Tooth Decay (and extraction)
My daughter’s teeth are badly decayed due to chronic reflux and the acid in the regurgitation. Her dentist is recommending that the teeth be pulled.
It is very common for children with CdLS to have a great number of dental problems. Reflux and the acid that enters the mouth can cause a serious breakdown of the enamel covering the teeth.
Once the protective layer of enamel has been altered, large dental cavities can destroy the teeth in a short period of time. Often it is extremely difficult to provide adequate oral hygiene for the children due to their protective and resistant actions, keeping us from gaining access to the mouth. Getting a toothbrush to the areas furthest back in the mouth can be a challenge. This is where the acid can have its most devastating affects. Therefore, in a situation where oral hygiene is difficult, the teeth chronically come in contact with strong stomach acids and we can expect dental cavities, leading to infections and abscesses.
It is not surprising that the dentist you are working with might have prescribed removal of some teeth. Many times the teeth are just not restorable. If there is not enough of the tooth left to place a filling or a crown, removal is the only answer. Treatment will probably have to take place in a hospital setting. Conscious sedation or general anesthesia may be necessary for your daughter in order that adequate cooperation can be attained to perform a safe dental operation.

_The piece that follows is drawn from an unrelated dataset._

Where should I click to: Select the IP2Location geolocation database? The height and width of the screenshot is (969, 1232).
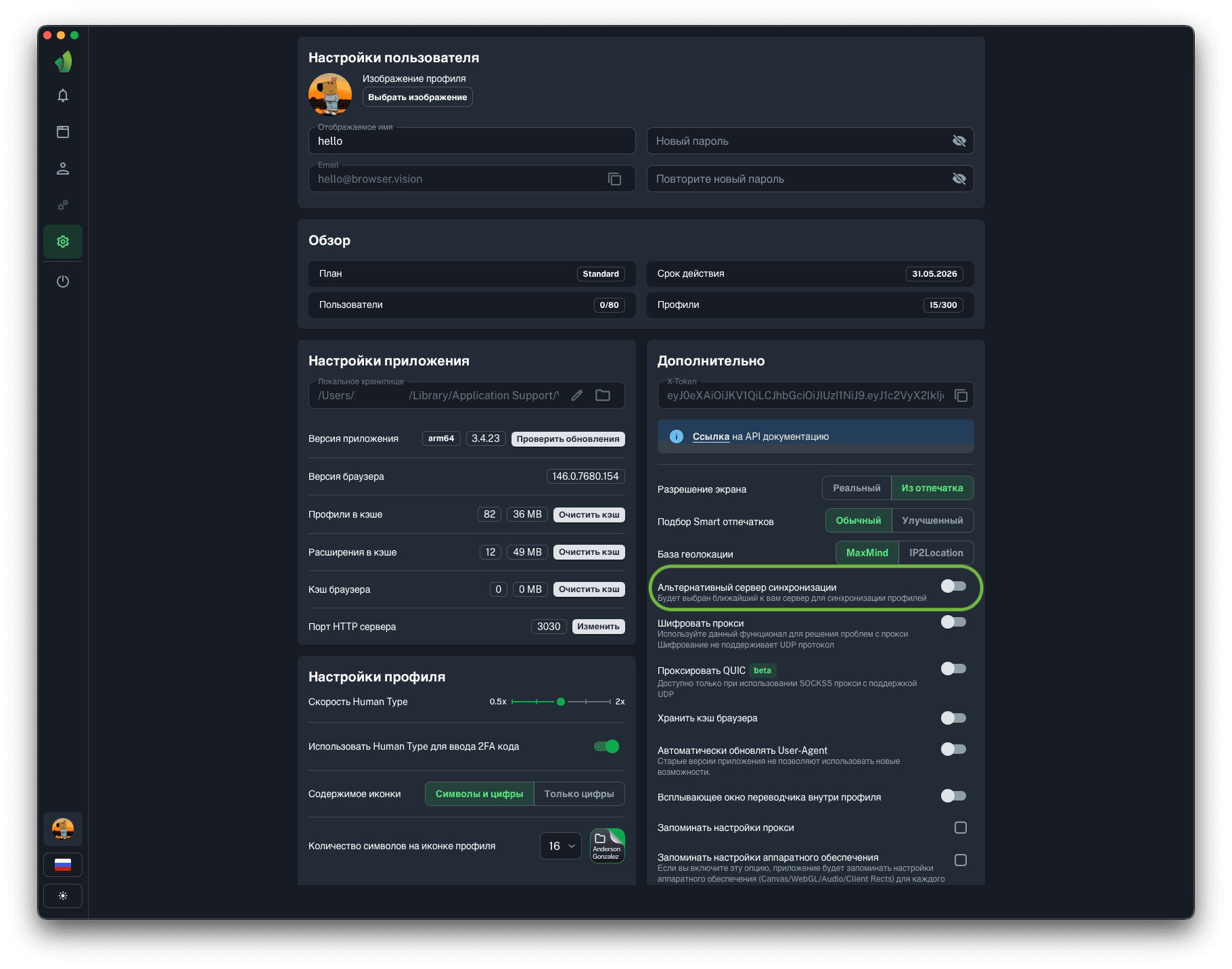[x=936, y=553]
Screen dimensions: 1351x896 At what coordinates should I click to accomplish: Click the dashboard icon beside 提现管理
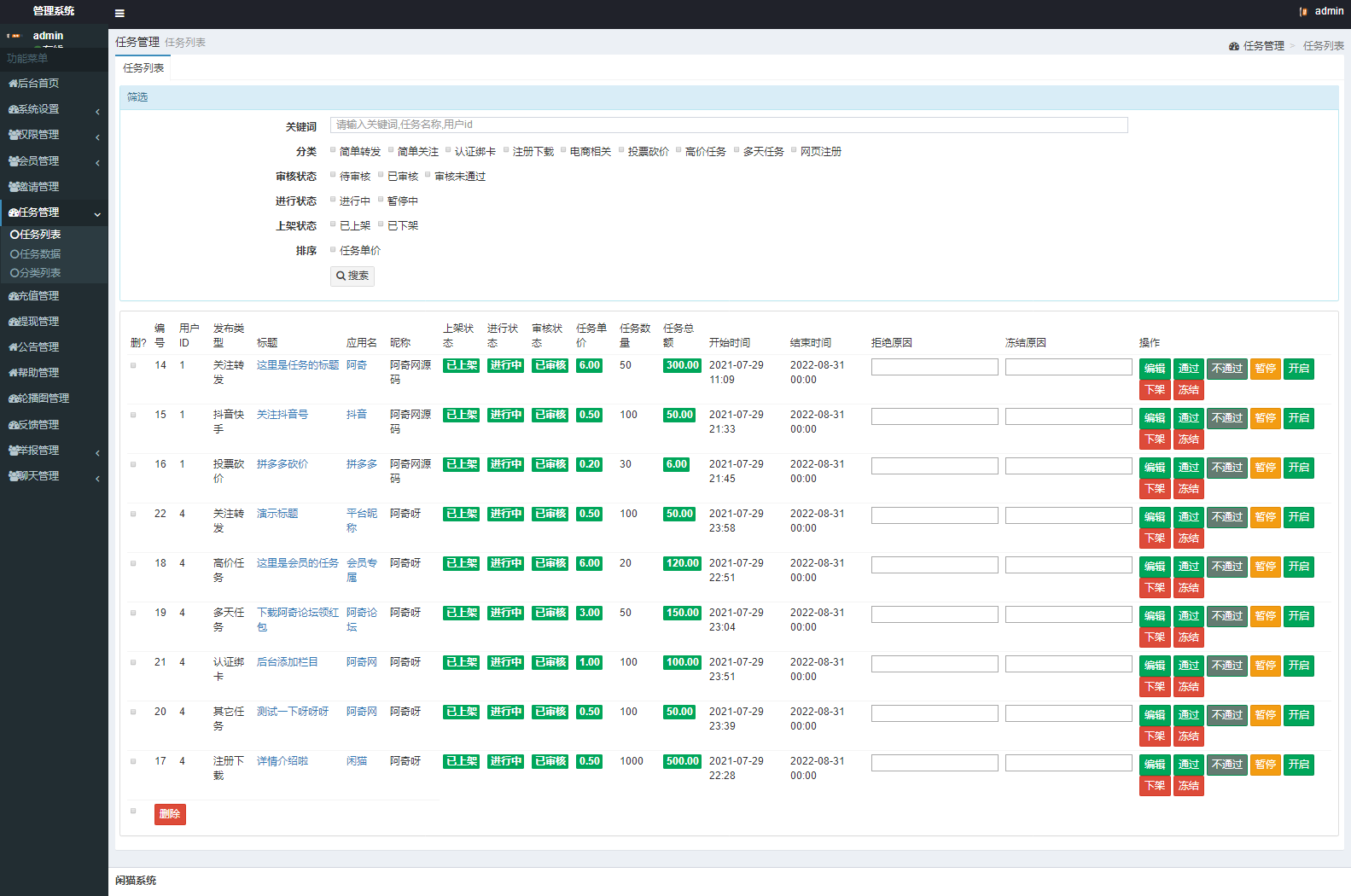point(13,322)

Our top priority is always to save teeth and bring the oral condition back to a healthy and functional state. Extractions are our last resort, but certainly they often are the only treatment possible. Discuss your concerns with your dentist, ideally a pediatric dentist. If a second opinion would help in assuring that you are well informed, then I strongly recommend it. You might find that the treatment prescribed by your current dentist is the only way to go.

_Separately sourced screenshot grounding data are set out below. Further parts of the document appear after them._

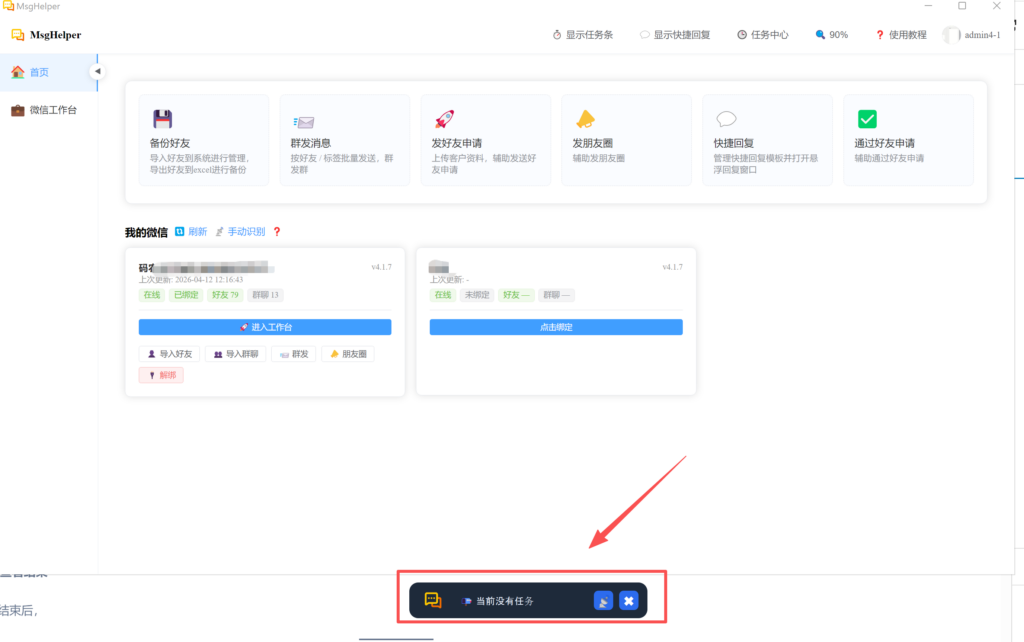Viewport: 1024px width, 642px height.
Task: Close the floating task bar with X icon
Action: 628,601
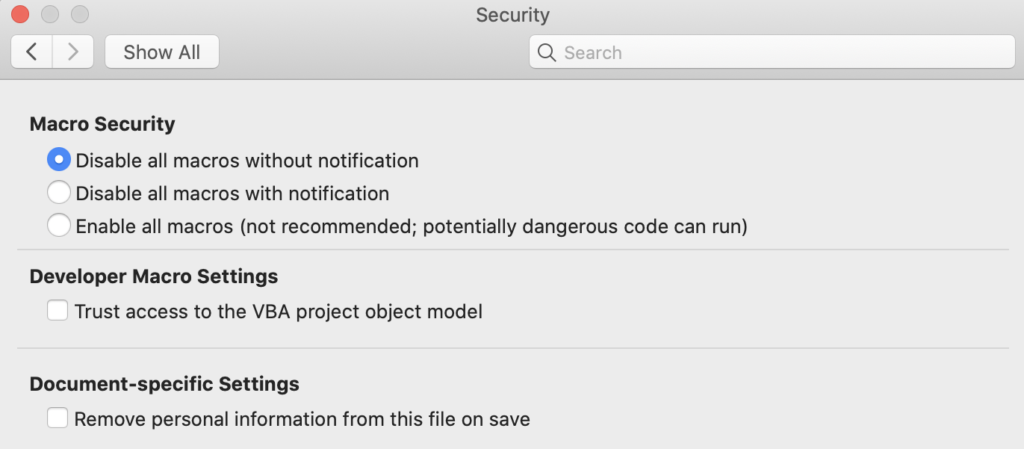Open Show All preferences
Image resolution: width=1024 pixels, height=449 pixels.
(162, 52)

Legal Disclaimer: Please take note that the CdLS Foundation’s Ask the Expert service is comprised of volunteer professionals in various areas of focus. Response times may vary and a response is not guaranteed. Answers are not considered a medical, behavioral, or educational consultation. Ask the Expert is not a substitute for the care and attention your child’s personal physician, psychologist, educational consultant, or social worker can deliver.